#### What to work on:
Return exactly the lines that run from the one with "Open the Extensions view" to the last line of the entries below, both included, and nothing else.
════
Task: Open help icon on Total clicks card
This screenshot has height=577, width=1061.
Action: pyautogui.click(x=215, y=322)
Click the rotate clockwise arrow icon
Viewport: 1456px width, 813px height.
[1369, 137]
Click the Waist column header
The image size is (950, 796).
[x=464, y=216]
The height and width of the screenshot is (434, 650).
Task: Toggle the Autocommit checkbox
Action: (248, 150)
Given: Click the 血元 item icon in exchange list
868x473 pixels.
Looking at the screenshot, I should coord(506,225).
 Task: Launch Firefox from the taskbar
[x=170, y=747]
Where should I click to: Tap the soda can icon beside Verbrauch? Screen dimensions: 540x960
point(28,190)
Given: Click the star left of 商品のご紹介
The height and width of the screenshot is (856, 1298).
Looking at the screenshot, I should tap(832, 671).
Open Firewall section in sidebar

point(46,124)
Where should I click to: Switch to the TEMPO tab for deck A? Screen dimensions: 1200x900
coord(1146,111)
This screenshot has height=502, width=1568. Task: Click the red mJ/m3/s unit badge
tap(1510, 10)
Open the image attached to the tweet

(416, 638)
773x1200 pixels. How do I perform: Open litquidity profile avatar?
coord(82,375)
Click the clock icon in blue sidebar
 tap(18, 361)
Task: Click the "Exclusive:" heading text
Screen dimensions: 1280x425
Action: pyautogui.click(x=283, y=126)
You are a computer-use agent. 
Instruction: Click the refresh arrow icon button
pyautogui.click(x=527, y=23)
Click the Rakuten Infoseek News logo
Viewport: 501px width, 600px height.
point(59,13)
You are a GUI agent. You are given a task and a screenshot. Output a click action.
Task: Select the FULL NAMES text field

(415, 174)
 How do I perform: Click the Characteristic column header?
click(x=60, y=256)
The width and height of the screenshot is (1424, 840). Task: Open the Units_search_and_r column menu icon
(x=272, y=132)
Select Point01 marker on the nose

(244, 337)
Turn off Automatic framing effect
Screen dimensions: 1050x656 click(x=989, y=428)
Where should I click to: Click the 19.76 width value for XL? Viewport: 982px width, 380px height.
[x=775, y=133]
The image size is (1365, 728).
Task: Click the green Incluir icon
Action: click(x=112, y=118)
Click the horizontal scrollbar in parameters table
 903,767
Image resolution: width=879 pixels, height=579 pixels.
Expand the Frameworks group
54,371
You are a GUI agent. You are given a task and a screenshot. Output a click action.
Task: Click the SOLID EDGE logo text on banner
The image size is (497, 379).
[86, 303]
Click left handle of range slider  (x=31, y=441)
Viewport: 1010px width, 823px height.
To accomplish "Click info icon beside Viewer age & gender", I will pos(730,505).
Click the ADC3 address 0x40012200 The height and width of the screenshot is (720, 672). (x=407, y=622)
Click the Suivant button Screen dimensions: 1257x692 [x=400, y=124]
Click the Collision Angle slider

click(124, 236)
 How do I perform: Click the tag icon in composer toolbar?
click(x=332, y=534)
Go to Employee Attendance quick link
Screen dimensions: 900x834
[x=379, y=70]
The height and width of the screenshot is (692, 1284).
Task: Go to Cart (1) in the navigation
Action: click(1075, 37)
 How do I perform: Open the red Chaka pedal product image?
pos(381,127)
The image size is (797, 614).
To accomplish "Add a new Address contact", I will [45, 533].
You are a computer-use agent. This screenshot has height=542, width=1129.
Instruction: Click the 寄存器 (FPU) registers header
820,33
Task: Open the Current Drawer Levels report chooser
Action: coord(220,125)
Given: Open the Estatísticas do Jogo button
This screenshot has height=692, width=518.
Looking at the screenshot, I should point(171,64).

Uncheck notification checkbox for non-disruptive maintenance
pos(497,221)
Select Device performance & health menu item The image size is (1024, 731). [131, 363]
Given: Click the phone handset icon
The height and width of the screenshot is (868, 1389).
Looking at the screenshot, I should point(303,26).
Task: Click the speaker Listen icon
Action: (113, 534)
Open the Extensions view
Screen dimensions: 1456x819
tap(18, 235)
════
#### Output:
Open the Extensions view
Screen dimensions: 1456x819
tap(18, 235)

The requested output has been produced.